Comment obtenir une bourse d’étude ?

Les étudiants, pour financer leurs études, peuvent bénéficier de bourses universitaires. En France par exemple, le système des bourses d’études fonctionne selon des critères sociaux pour permettre aux personnes dans le besoin d’avoir accès aux études supérieures. Tout étudiant inscrit en formation initiale après le Baccalauréat peut y prétendre. Ensuite, les revenus des parents, le nombre d’enfants au sein du foyer et l’éloignement du lieu d’étude vont permettre de déterminer l’acceptation et le montant de la bourse octroyée. Ces bourses universitaires peuvent inclure également une exonération des frais d’inscription, une exonération de la cotisation à la sécurité sociale, et une priorité dans l’attribution d’un logement. Les montants accordés vont généralement osciller entre 1000€ et 6000€ par an et par personne, répartis en 10 mensualités.  Ces sommes consistent en un don de la part de l’Etat pour permettre aux étudiants de disposer de tous les moyens nécessaires à leur réussite universitaire (inscription, fournitures, logement, repas, etc.).

Bourses sur critères sociaux, limites et solutions

Les bourses selon les critères sociaux permettent à beaucoup d’étudiants dans le besoin de pouvoir accéder aux études. Cependant, un très grand nombre d’étudiants ne perçoivent pas de bourses parce que les revenus de leurs parents sont au-dessus de la limite (parfois de seulement quelques euros). Or, les parents peuvent ne pas avoir les moyens de financer le tout. Certains décident même de ne pas aider leurs enfants, considérant par exemple que ceux-ci sont en âge de se débrouiller. En somme, les bourses sur critères sociaux pénalisent la classe moyenne qui par ailleurs est la classe sociale qui comporte le plus de monde.

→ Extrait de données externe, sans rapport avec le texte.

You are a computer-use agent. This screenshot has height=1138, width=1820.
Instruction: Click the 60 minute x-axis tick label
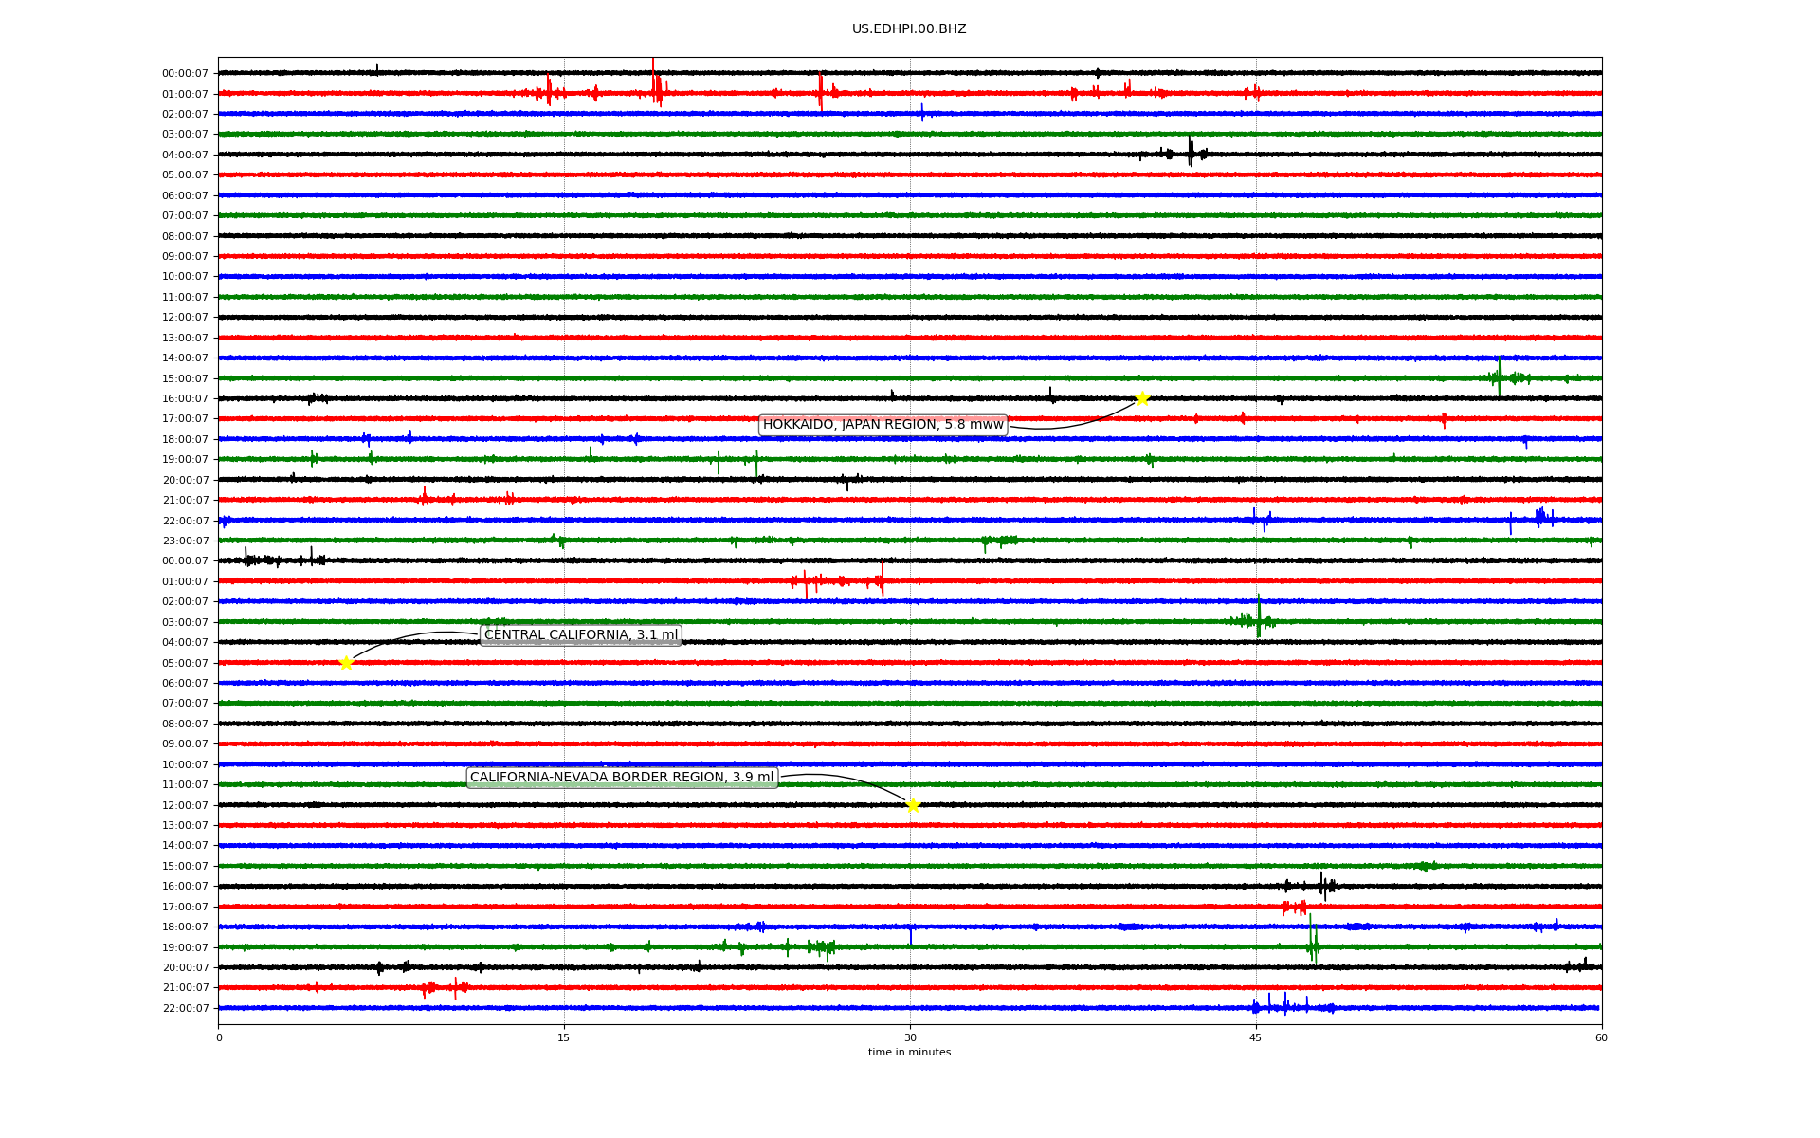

Les étudiants des classes moyennes, pour palier à leurs problèmes financiers, vont envisager plusieurs solutions. De nombreux étudiants vont donc cumuler études et emplois, devant ainsi jongler entre leurs deux plannings (parfois incompatibles), trouver le temps de faire et rendre leurs devoirs, et réussir à se reposer tout en profitant de vie d’étudiant. D’autres étudiants vont opter pour la mise en place d’un prêt étudiant qui financera leurs études. Ces derniers accumuleront cependant des dettes qu’ils commenceront à rembourser dès le début de leur vie active. C’est notamment le cas des étudiants anglais qui doivent assumer les frais d’inscription les plus élevés au monde pour des filières publiques. En Angleterre, courant 2016, le gouvernement a décidé de supprimer les bourses d’études pour les étudiants issus de foyers à revenus modestes pour des questions d’économie. Cette décision fait polémique dans un pays où les dettes des étudiants représente déjà l‘équivalent du budget retraite de l’état.  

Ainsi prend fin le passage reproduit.